*SET EXERCISE*:
Arrange the rows below as a numbered list, one line per entry, omitting blank lines and leaving out the pictures.

*RECORDS FOR THE TASK*:
----------

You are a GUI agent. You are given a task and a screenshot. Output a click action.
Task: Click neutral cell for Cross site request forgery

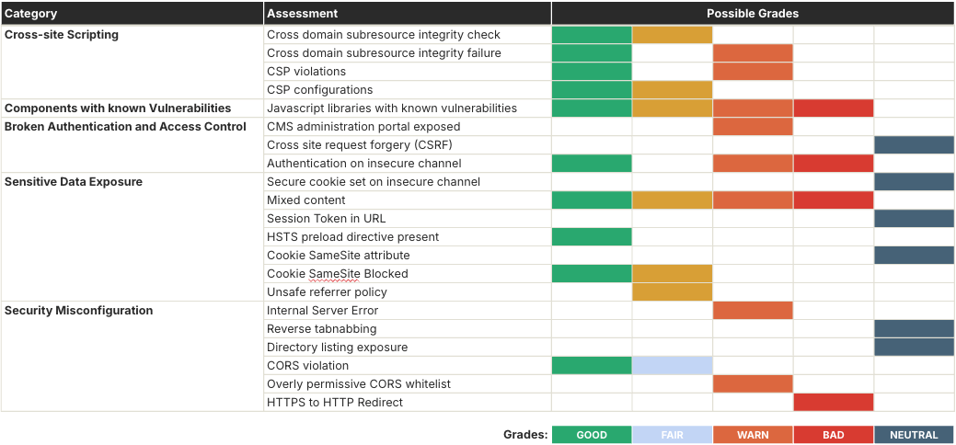click(914, 145)
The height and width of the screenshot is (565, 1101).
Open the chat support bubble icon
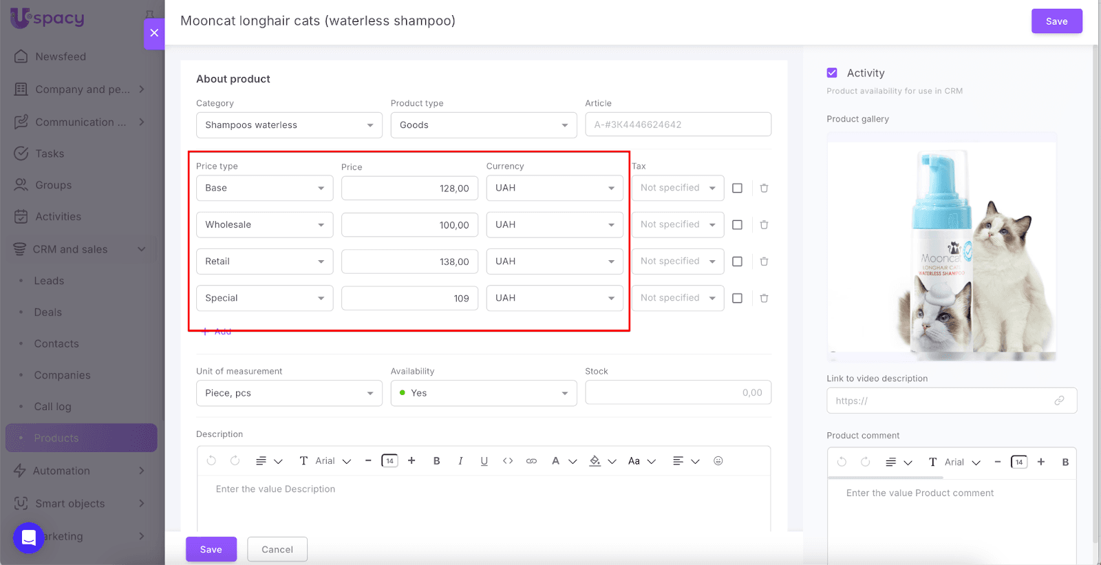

----------

*RESPONSE TO THE TASK*:
1. You are a GUI agent. You are given a task and a screenshot. Output a click action.
2. Task: Click neutral cell for Cross site request forgery
3. click(914, 145)
4. The height and width of the screenshot is (565, 1101).
5. Open the chat support bubble icon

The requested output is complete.